Because there's AI as in "letting ChatGPT do the hard bits of programming or writing for me", for which it is woefully unsuited, and there's AI as in using machine learning as a statistical approach, which it fundamentally is. It's something you can pour data into and let the machine find how the data clump together, so you can investigate potential causative relationships the Mark I eyeball might have missed.
I'm excited for the possibilities these uses of AI might bring.
Because I find myself nodding along with optimism, having two grandfathers that died from this disease. It’d be great if something could sift through all the data and come up with a novel solution.
Then I remember that this is the same technology that eagerly tries to autocomplete every other line of my code to include two nonexistent variables and a nonexistent function.
I hope this field has some good people to sanity check this stuff.
Then I remember that this is the same technology that failed to drive in screws for a project I was working on a week ago."
The AI that's being used in applications like this is not generative AI. It really is just "sparkling statistics" and it's tremendously useful in applications like this because it can accelerate the finding of patterns in data that form the basis of new discoveries.
A paper author did quote the use of AI. But without explaining precisely how AI was used and why it was valuable this article is basically clickbait trash. Was AI necessary for their key result? If so how and why? We don't know!
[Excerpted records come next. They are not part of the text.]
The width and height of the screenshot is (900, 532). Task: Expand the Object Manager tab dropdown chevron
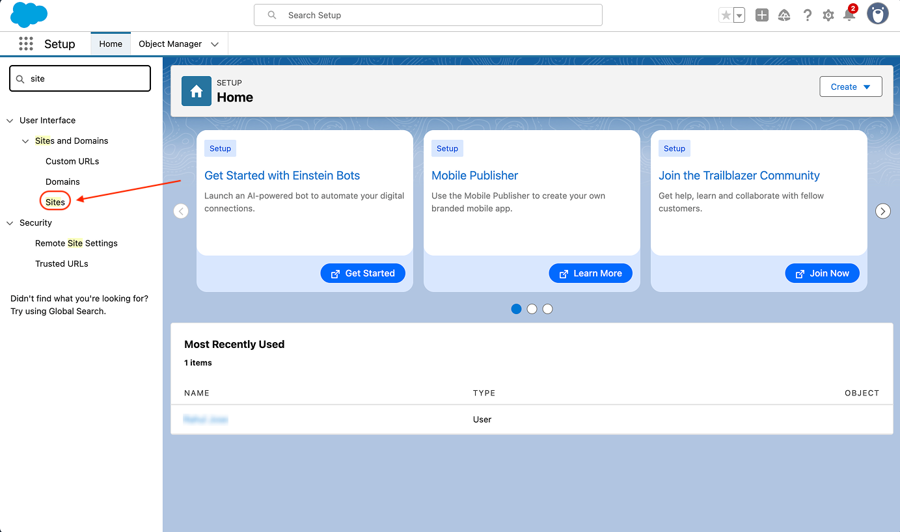pos(215,44)
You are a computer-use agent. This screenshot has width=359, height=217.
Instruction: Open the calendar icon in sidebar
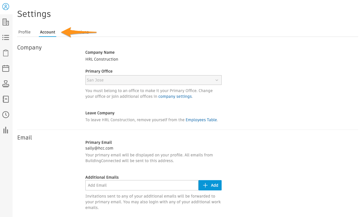pos(6,68)
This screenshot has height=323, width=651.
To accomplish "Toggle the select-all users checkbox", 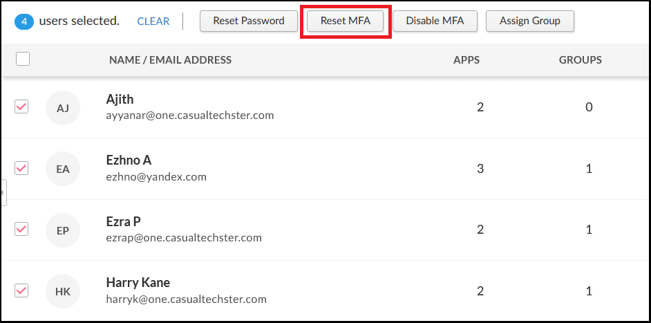I will click(23, 59).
Everything about this screams "just say AI and we'll get more attention".
I agree the UCSD writeup is pretty misleading; the authors used protein-modeling software, which is really not very interesting, and the fact that the SOTA protein modeler uses machine learning is not at all relevant to this specific paper.
Ah yeah I skimmed and searched for “AI” so missed that. The UCSD article does not contain the term “AlphaFold” so yeah they’re definitely engagement baiting.
It’s a nice reprieve from “we’re using a chatbot as a therapist and it started telling people to kill themselves” type news.
This is a completely normal way to talk about inanimate objects
The human body is a pretty amazing construction, nature doesn't make a lot of mistakes.